* ENTRIES SHOWN:

###

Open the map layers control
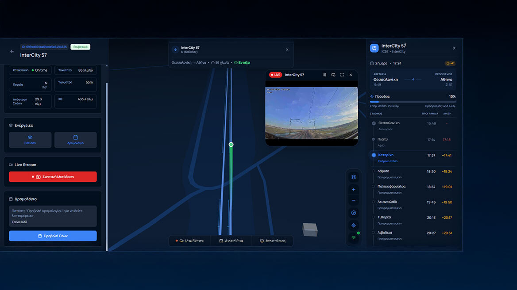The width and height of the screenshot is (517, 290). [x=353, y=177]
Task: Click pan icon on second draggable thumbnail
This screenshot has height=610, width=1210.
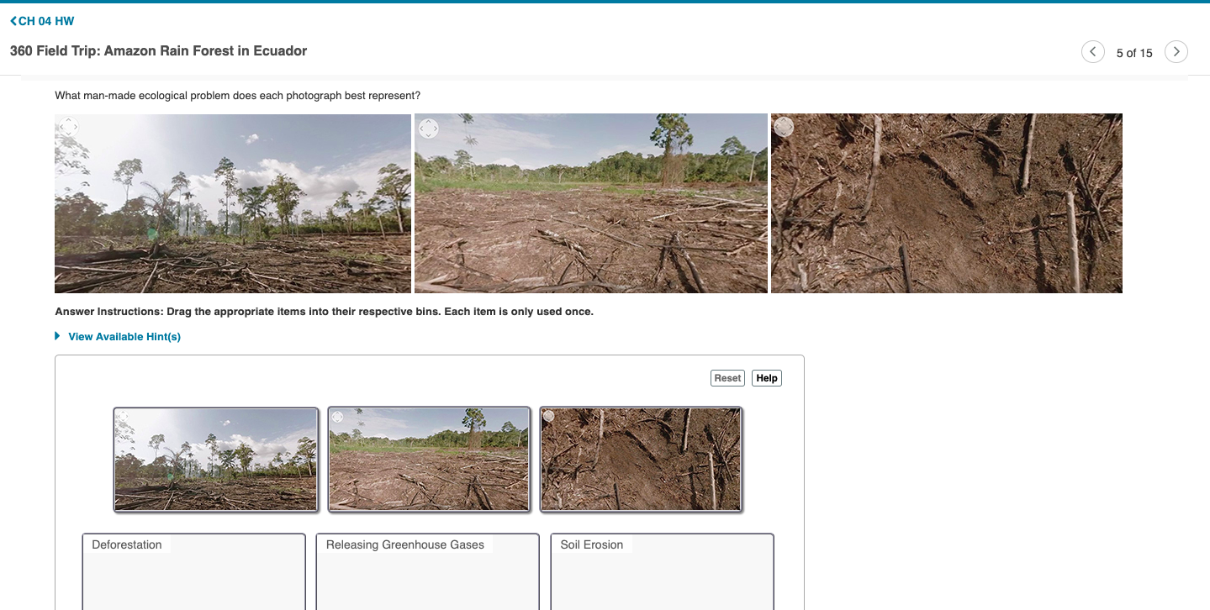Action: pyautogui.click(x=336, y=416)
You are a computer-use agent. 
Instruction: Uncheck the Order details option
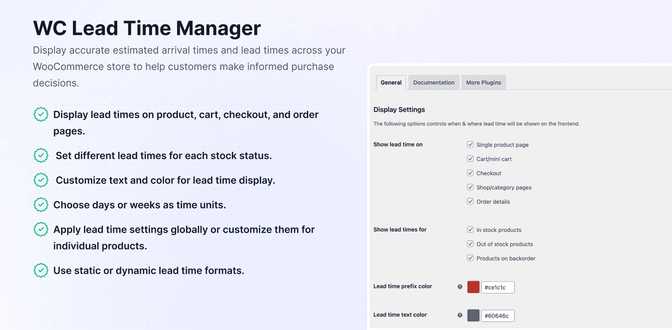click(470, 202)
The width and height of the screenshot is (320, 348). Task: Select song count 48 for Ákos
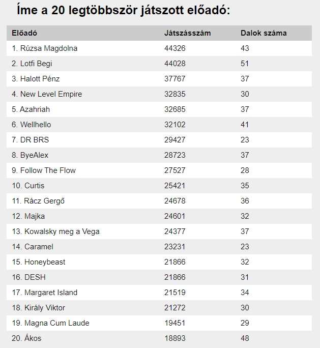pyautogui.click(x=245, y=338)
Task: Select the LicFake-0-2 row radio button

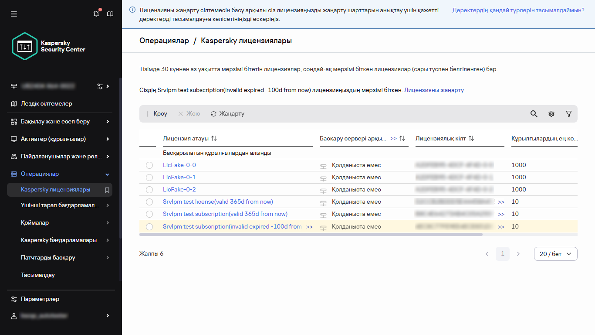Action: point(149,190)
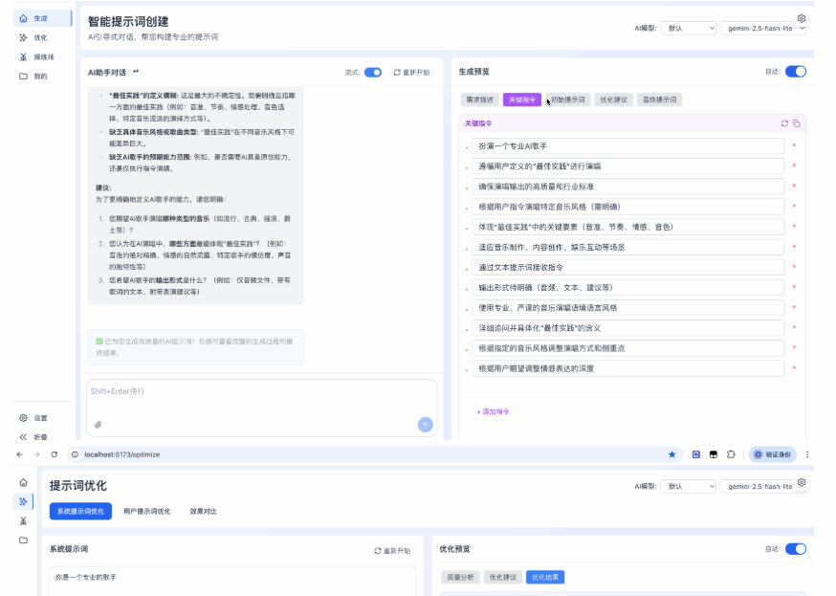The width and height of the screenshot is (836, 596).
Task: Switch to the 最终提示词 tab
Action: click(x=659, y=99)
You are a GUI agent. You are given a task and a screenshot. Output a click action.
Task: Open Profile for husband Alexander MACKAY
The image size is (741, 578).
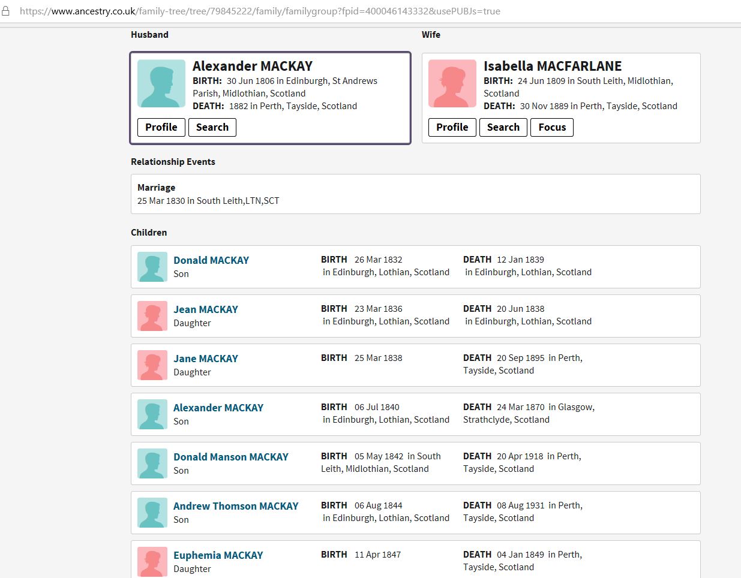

###

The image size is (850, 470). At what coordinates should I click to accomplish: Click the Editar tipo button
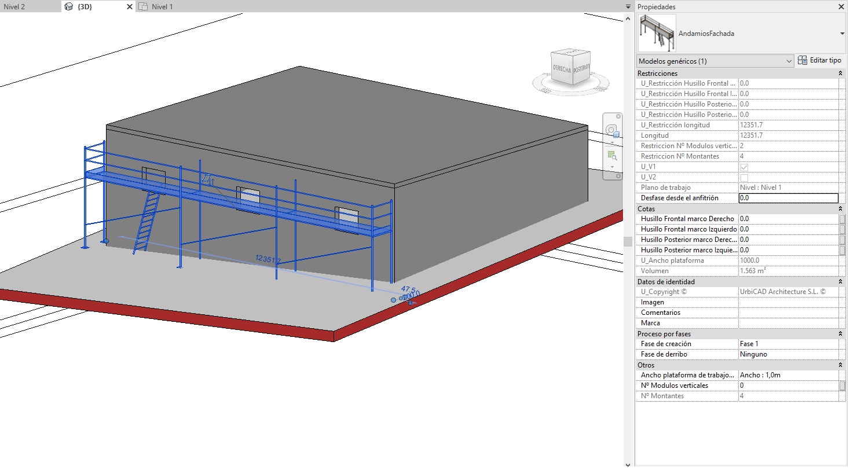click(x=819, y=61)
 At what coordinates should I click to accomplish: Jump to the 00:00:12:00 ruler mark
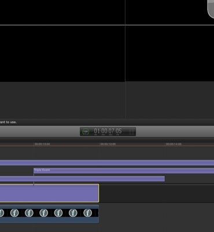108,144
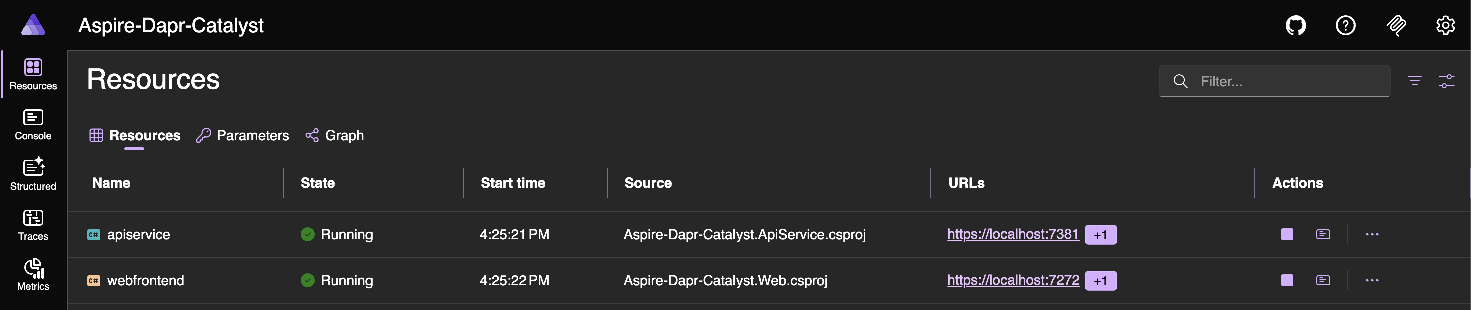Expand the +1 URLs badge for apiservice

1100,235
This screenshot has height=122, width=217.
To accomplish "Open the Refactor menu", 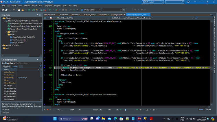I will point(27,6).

###

Give everything from the line containing "The width and height of the screenshot is (320, 348)." down through the line containing "The image size is (741, 578)." of the records above as a Markdown table with columns Row and Line, skipping blank lines. Leave the pictures out of the answer.

| Row | Line |
|---|---|
| 1 | The width and height of the screenshot is (320, 348). Task: Select song count 48 for Ákos |
| 2 | pyautogui.click(x=245, y=338) |
| 3 | Task: Select the LicFake-0-2 row radio button |
| 4 | Action: point(149,190) |
| 5 | The width and height of the screenshot is (836, 596). |
| 6 | Task: Switch to the 最终提示词 tab |
| 7 | Action: click(x=659, y=99) |
| 8 | You are a GUI agent. You are given a task and a screenshot. Output a click action. |
| 9 | Task: Open Profile for husband Alexander MACKAY |
| 10 | The image size is (741, 578). |